Barium chlorate, Ba(ClO3)2, is the barium salt of chloric acid. It commonly exists as the monohydrate, Ba(ClO3)2*H2O. It is a white crystalline solid, and like all soluble barium compounds, toxic. It is sometimes used in pyrotechnics to produce a green colour. It also finds use in the production of chloric acid.

==Reactions==
===Synthesis===
Barium chlorate can be produced through a double replacement reaction between solutions of barium chloride and sodium chlorate:

BaCl2 + 2 NaClO3 -> Ba(ClO3)2 + 2 NaCl

After concentrating and cooling the resulting mixture, barium chlorate precipitates. This is perhaps the most common preparation, exploiting the lower solubility of barium chlorate compared to sodium chlorate.

The above method does result in some sodium contamination, which is undesirable for pyrotechnic purposes, where the strong yellow colour of sodium can easily overpower the green of barium. Sodium-free barium chlorate can be produced directly through electrolysis:

BaCl2 + 6 H2O -> Ba(ClO3)2 + 6 H2

It can also be produced by the reaction of barium carbonate with boiling ammonium chlorate solution:

2 NH4ClO3 + BaCO3 -> Ba(ClO3)2 + 2 NH3 + H2O + CO2

The reaction initially produces barium chlorate and ammonium carbonate; boiling the solution decomposes the ammonium carbonate and drives off the resulting ammonia and carbon dioxide, leaving only barium chlorate in solution.

===Decomposition===
At the melting point, barium chlorate alone will decompose to barium chloride and oxygen:

Ba(ClO3)2 -> BaCl2 + 3 O2

==Commercial uses==
===Pyrotechnics===
When barium chlorate is used as an oxidizer in a mixture with any fuel, it burns to produce a vibrant green light. It is one of the only oxidizers which can be used in a binary mixture to produce a high quality color; simple mixtures of Ba(ClO3)2 and shellac are sufficient to produce a high quality green.
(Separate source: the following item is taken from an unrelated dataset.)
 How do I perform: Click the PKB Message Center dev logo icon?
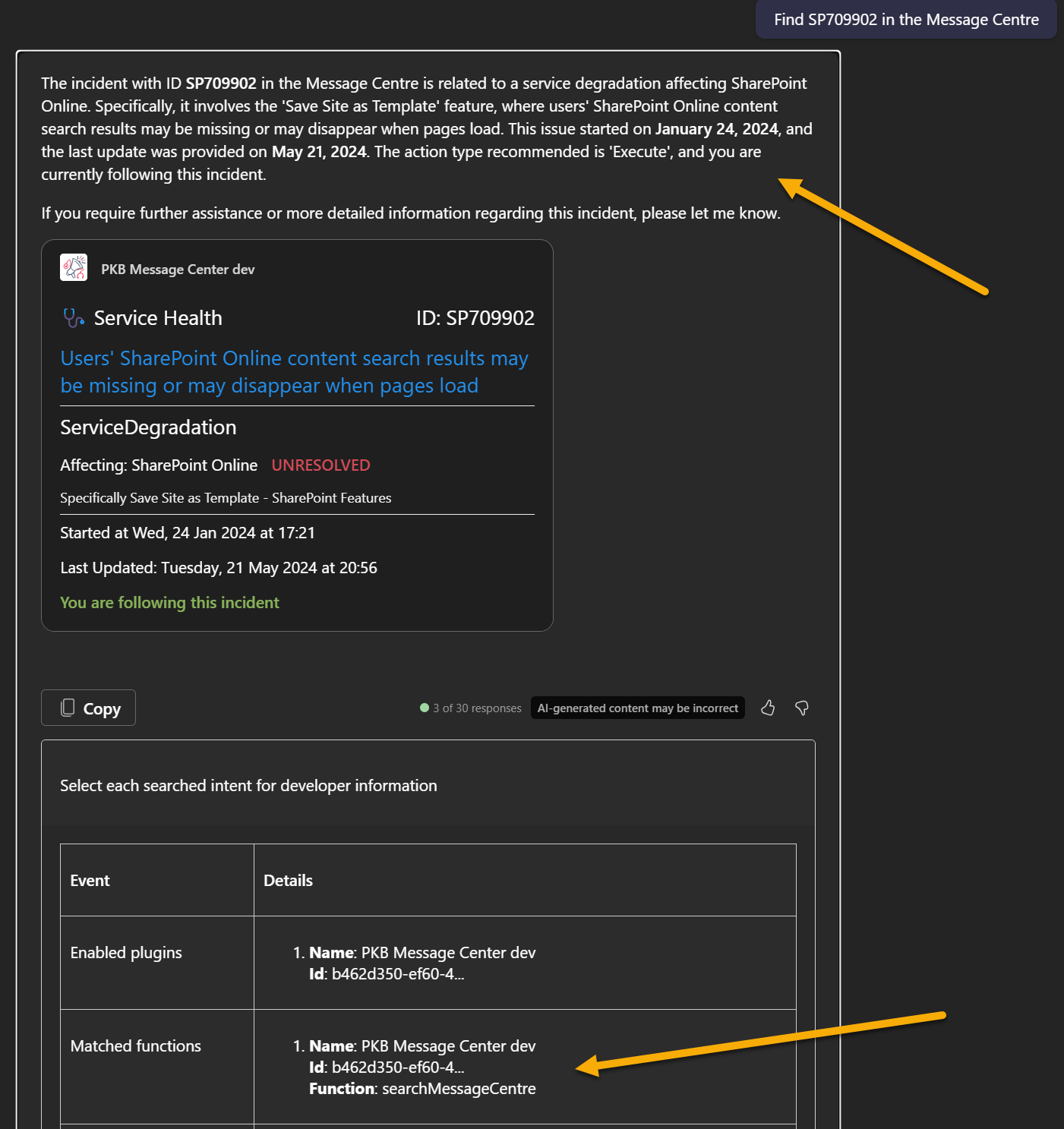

It was falling out of use by the mid 20th century, but when it was used more heavily in pyrotechnics, purely barium chlorate oxidized star formulas were reserved for higher quality exhibition devices due to the high cost and the high percentage of barium chlorate in said formulas.
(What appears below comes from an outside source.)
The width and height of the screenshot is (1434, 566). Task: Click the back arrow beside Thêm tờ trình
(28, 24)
Pure barium chlorate explodes from strong impact but is not easily detonable otherwise. There is at least one published report of self-ignition of wet stars drying in the sun. Because of the price and the decline in the use of chlorates in general, modern greens are more commonly produced with barium nitrate or barium carbonate and a chlorine donor or high-chlorine oxidizer.

===Chloric acid===
Barium chlorate is sometimes used to produce highly pure chloric acid, which can then be used for production of other pure chlorates.

==Toxicity==
Barium chlorate is dangerous to human health, causing severe acute effects after high exposure. At lower levels, it is irritating to the skin, nasal passages, and throat, and can cause nausea, vomiting, diarrhea, and abdominal pain. At high levels it may cause methemoglobinemia, a condition where the blood can no longer carry sufficient oxygen. This results in a range of effects from dizziness and lightheadedness to trouble breathing, collapse, and death depending on exposure level. It may also cause tremors, seizures, muscle twitching, and irregular heartbeat.
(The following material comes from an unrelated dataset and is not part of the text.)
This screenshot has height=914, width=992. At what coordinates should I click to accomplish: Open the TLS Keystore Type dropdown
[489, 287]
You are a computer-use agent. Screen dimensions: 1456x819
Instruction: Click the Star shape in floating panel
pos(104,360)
As a soluble heavy metal salt it has the potential to cause heavy metal poisoning and effects such as kidney damage from long term low level exposures that do not produce immediate symptoms. It may also cause bright spots in the lungs in chest x-rays, a benign condition known as baritosis.

==Environmental Hazard==
It is very harmful to aquatic organisms if it is leached into bodies of water. It may be necessary to dispose of this compound as hazardous waste, depending on local and or federal laws.